P.74 Some of these flashbacks, while good for background on the characters. I feel like they zapping away some of the tension, just a thought.
“They reach the bottom of the stairs.” That was quick, why did Anna just ask? Surely she would have seen the bottom of the staircase.
P.76 She thinks for a beat, back there, shakes it off. Unneeded IMO.
P.77 Just a personal one but I would try not to let the dialogue go over two pages, it looks messy IMO.
“Suddenly” Another word I’m not a fan of and I’ve seen it pop a few times now, it’s also unnecessary here at the start of the sentence.
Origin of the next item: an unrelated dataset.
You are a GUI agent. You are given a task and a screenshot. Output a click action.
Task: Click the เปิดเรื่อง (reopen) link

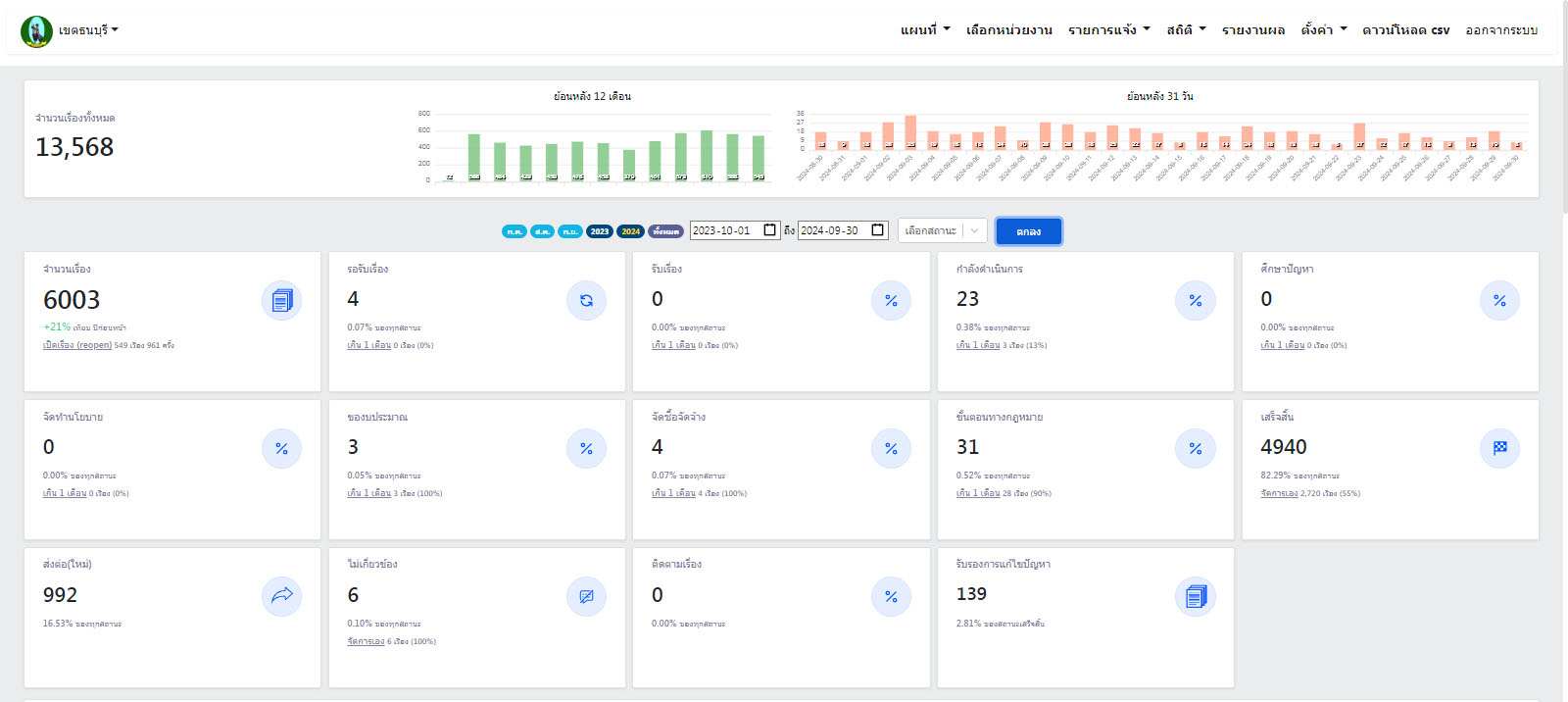point(77,345)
P.78 “The CREATURE suddenly lunges from the ceiling of the corridor
beyond and drops into the centre of the room.”
How does the creature lunge down from the ceiling of the corridor into the centre of the room there in?
“The creature prowls into the room” Thought it was in the room?
P.79 “gets off on the third floor” Superfluous as we’re told this in the next slug.
“where Warner was taken at the elevator doors.” Yeah, think I know this by now. Why not mix it up with something like “Anna stands up, covered in Warner’s blood” Another way to get this info across without repeating the same action.
P.80 “PANDIT (O.S.)” Why is Pandit suddenly off screen.
P.81 “It’s a causal string emitter” Shouldn’t it be called a CSE then?
P.82 “Give me hand will you?” Missing “a” between me and hand.
P.85 “Anna follows Hayden” Huh? Thought Anna was running from Hayden the previous time we saw them?
P.87 “The elevator cage FALLS, CRASHES down upon the creature and
slices it in half as it passes.”
Wonder if a mini-slug “elevator shaft” would help break this scene up and make it clearer.
P.91 “the same scar as the one on Warner’s face.” Feel this line is unnecessary, there’s enough description and with the dialogue, it should be more than enough for the reader to work out who it is.
While I’m on the subject, I assumed Warner was beheaded in the elevator shaft earlier but I guess it’s wrong to make assumptions.
A lot of this is just picky stuff and nothing that harmed the read.
Overall I enjoyed this and think you’ve done an excellent job for 7 weeks work. A great story which was a fast read and kept me entertained right through to the end.
Great work and congrats on completing the 7WC.